Only when the mariner pushes beyond this loathing and learns to love creation does the world become beautiful again. When, without thinking, he comes to see the beauty of the water snakes, he experiences relief. By the end of the poem, we see this formerly arrogant killer speaking very differently:
Farewell, farewell! but this I tell
To thee, thou Wedding-Guest!
He prayeth well, who loveth well
Both man and bird and beast.
He prayeth best, who loveth best
All things both great and small;
For the dear God who loveth us,
He made and loveth all.
In Abby’s view, by the end of the poem the mariner has become an environmental activist, collaring people in inappropriate places to raise the alarm. Because the threat to the environment is so pressing, it doesn’t matter whether they regard him as a “grey beard loon.” Here’s Abby:
Though we may not call all environmental activists “loons,” we frequently reject and ignore their suggestions for improvement without even considering them. A fight for the environment must be incredibly convincing to even get an American to consider changing his ways.
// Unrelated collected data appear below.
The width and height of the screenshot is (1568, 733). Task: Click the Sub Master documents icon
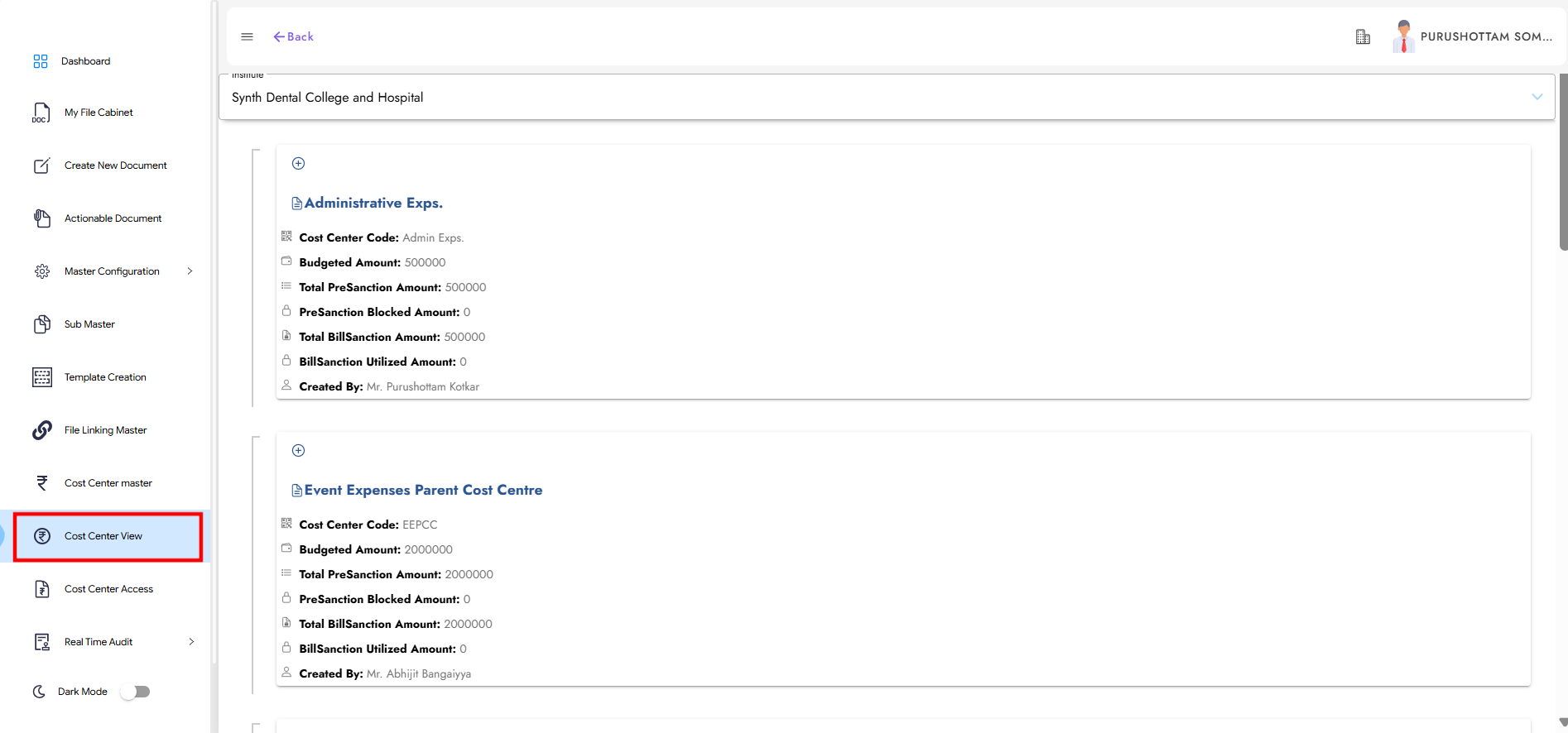pos(42,324)
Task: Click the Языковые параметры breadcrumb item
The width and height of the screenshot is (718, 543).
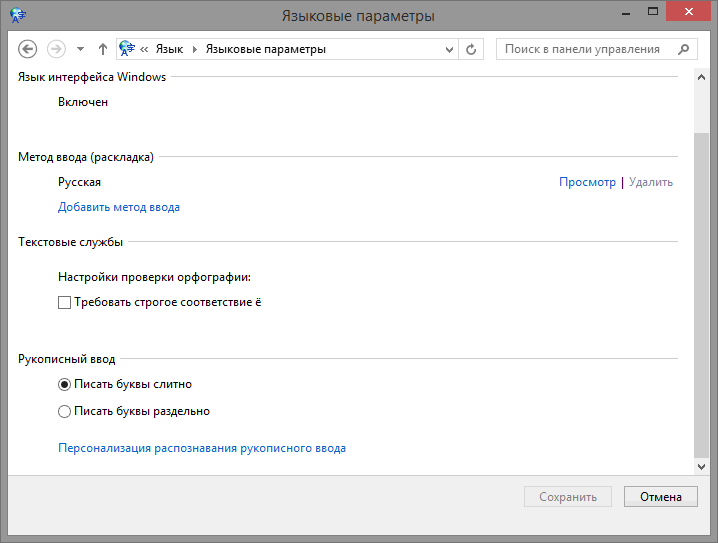Action: [x=265, y=49]
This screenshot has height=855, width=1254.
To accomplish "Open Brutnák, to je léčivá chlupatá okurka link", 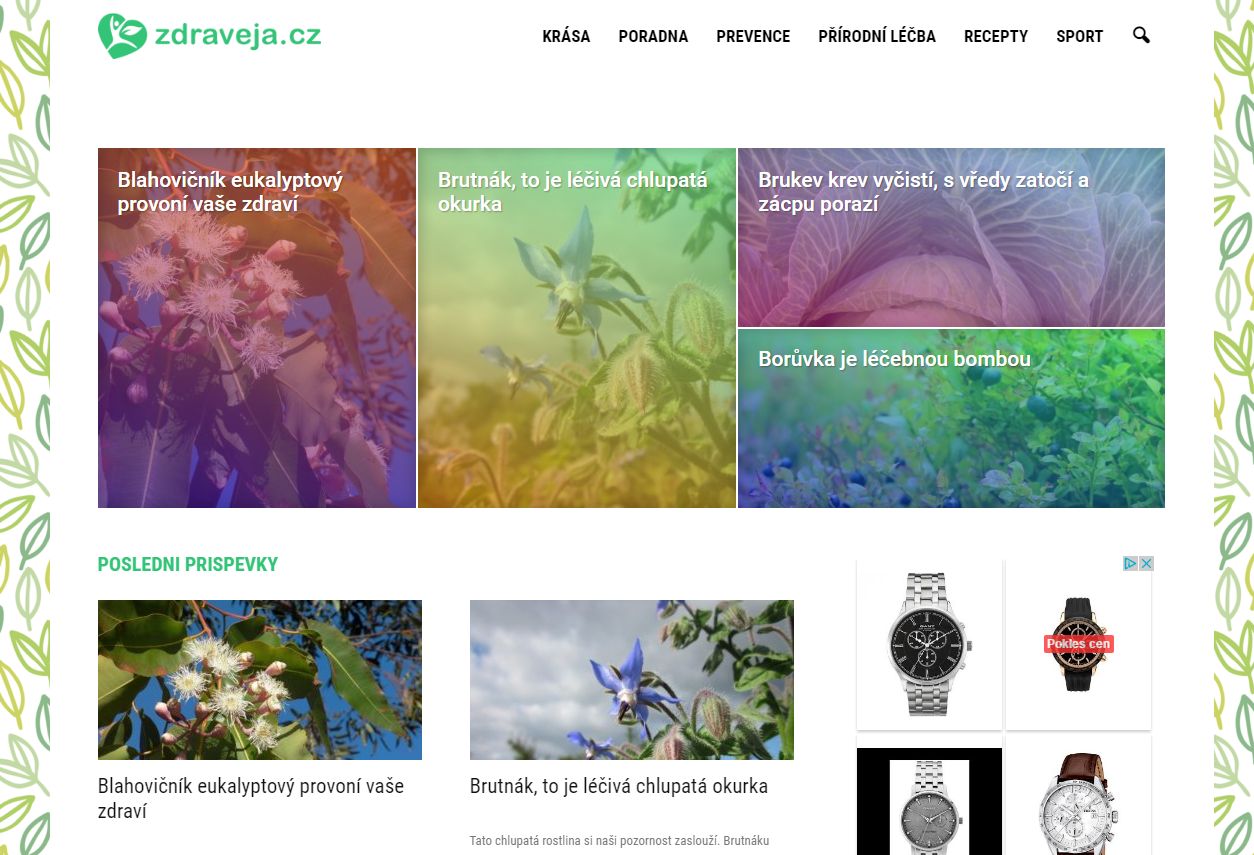I will [x=619, y=786].
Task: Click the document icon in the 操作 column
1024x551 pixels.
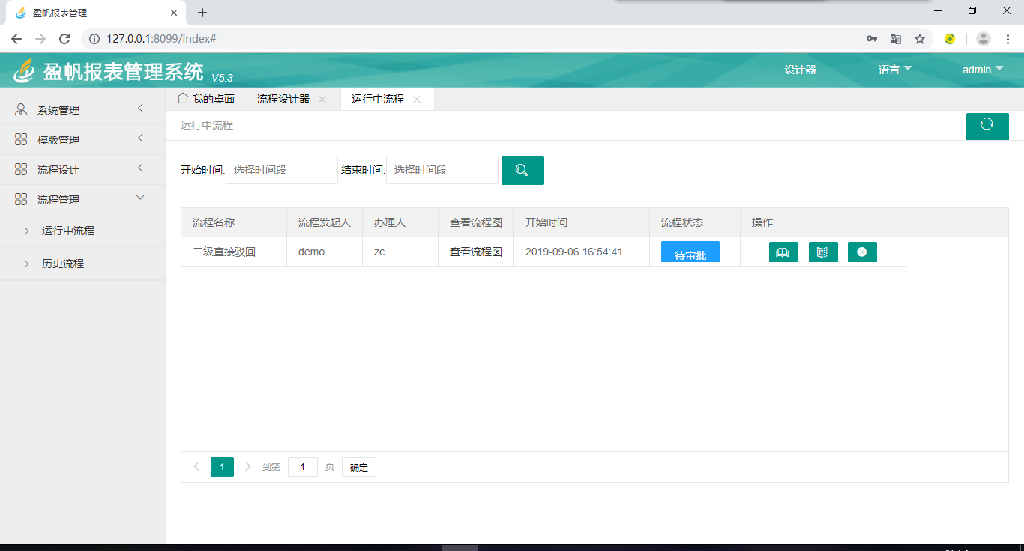Action: coord(822,252)
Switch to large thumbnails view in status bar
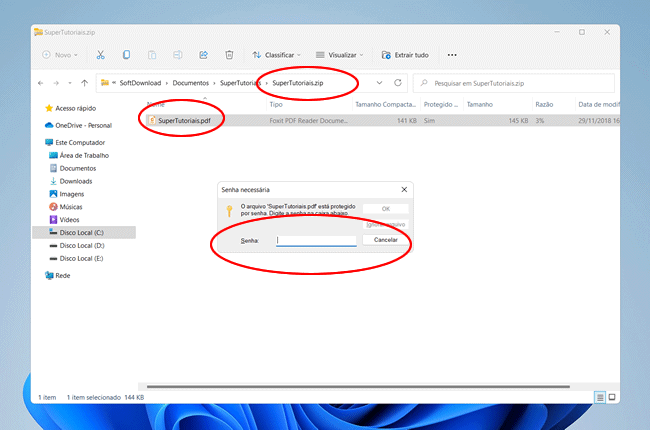 612,397
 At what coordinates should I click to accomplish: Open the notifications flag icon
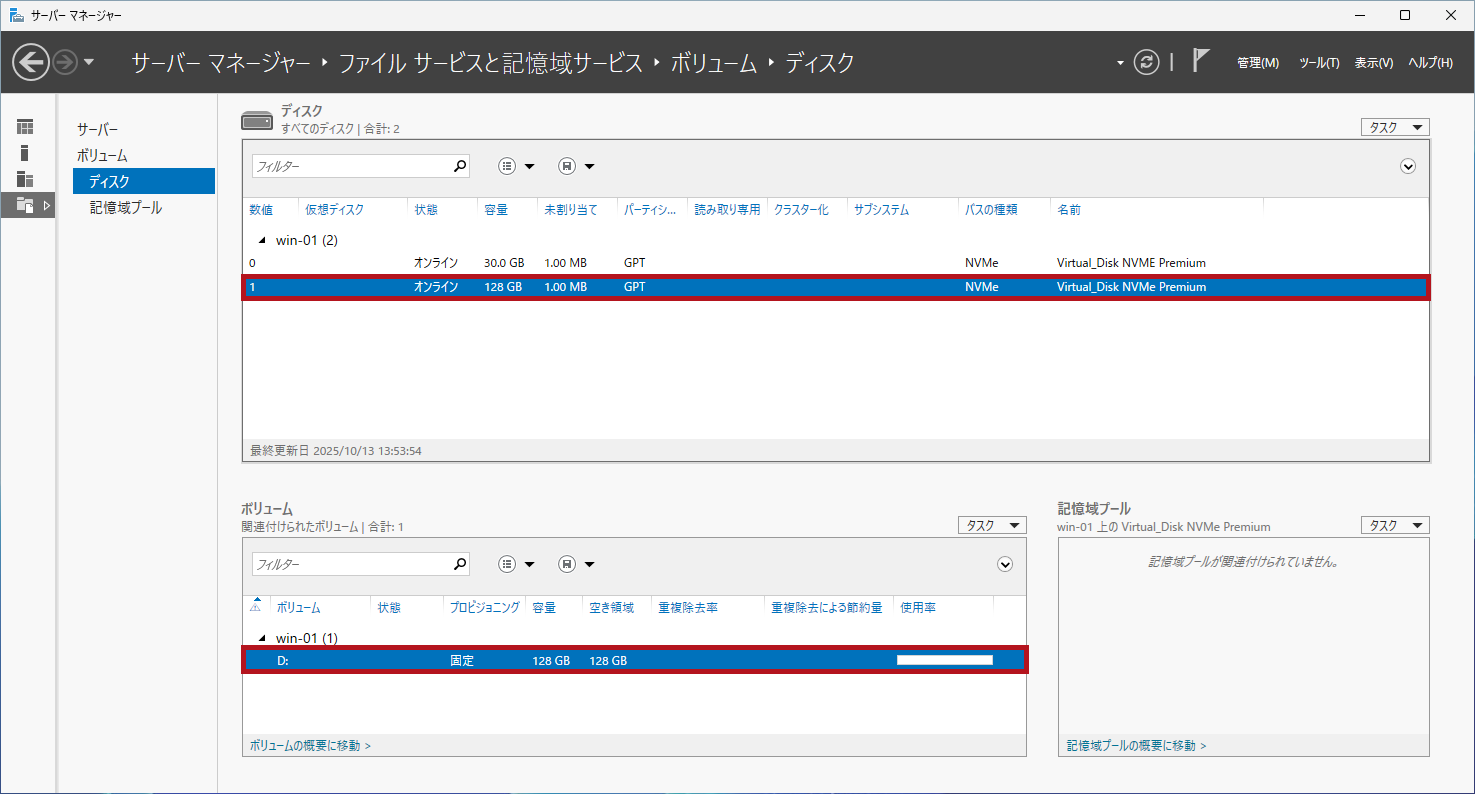1201,61
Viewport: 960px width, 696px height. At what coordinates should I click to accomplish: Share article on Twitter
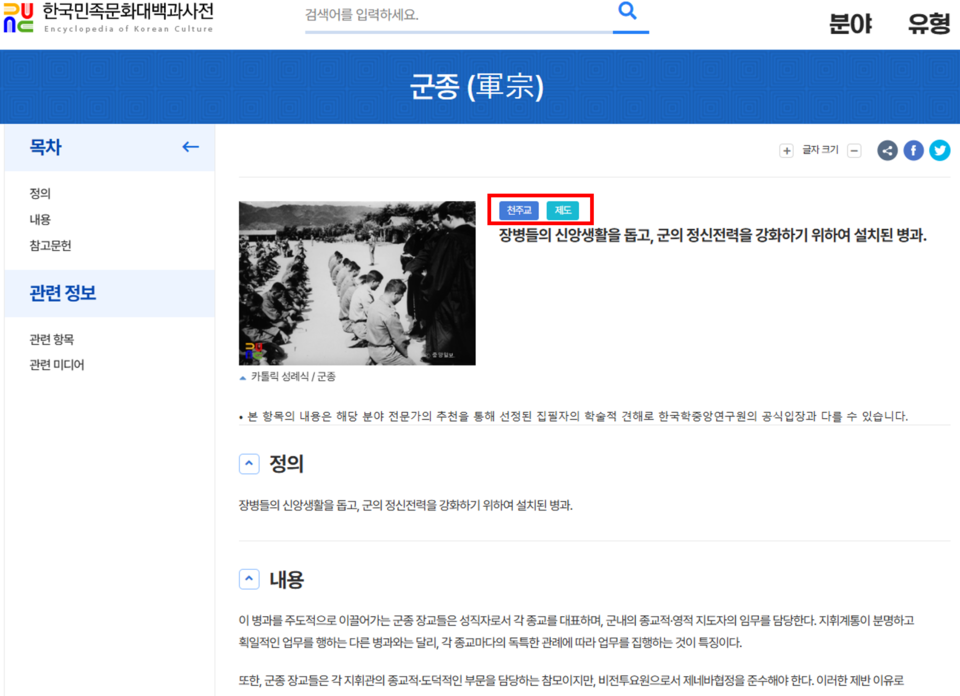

Once we get over this arrogance, we will live a more fulfilled and connected life, and we will regain the right to interact with the natural world respectfully. The Rime of the Ancient Mariner shows that overcoming this egotism will lead to a sadder but wiser existence. Because such wisdom is crucial in the survival of our species as well as our planet, we must work to share it with everyone that we encounter.
For Abby, in other words, Rime of the Ancient Mariner is a vital wake-up call that we ignore at our peril.
I am also finding the poem to be popular amongst a number of my male student athletes. In one essay I received last spring and two I received this past semester, they are drawn to the questions it raises about how we should live. In the words of Reese Cassard, the poem shows us “the depressing and lonely existence that accompanies a purposeless life.”
Reese goes on to conclude,
We learn that we must find purpose in life in order to experience a fulfilling existence. Otherwise, our irresponsible living will torment us with a shallow life-in-death until we learn to love again.
A baseball player, meanwhile, saw the poem as the life lived by one who has failed to embrace his Christian faith. (Robert Penn Warren has a similar view of the poem.) For him, the mariner’s confession to the hermit in the wood and his subsequent penance are key.
What all these readings have in common is the students’ exploration of ways to make their lives purposeful. College students are of an age where deep searches appeal to them, and Rime of the Ancient Mariner fits the bill. It’s one thing I love about this period of life.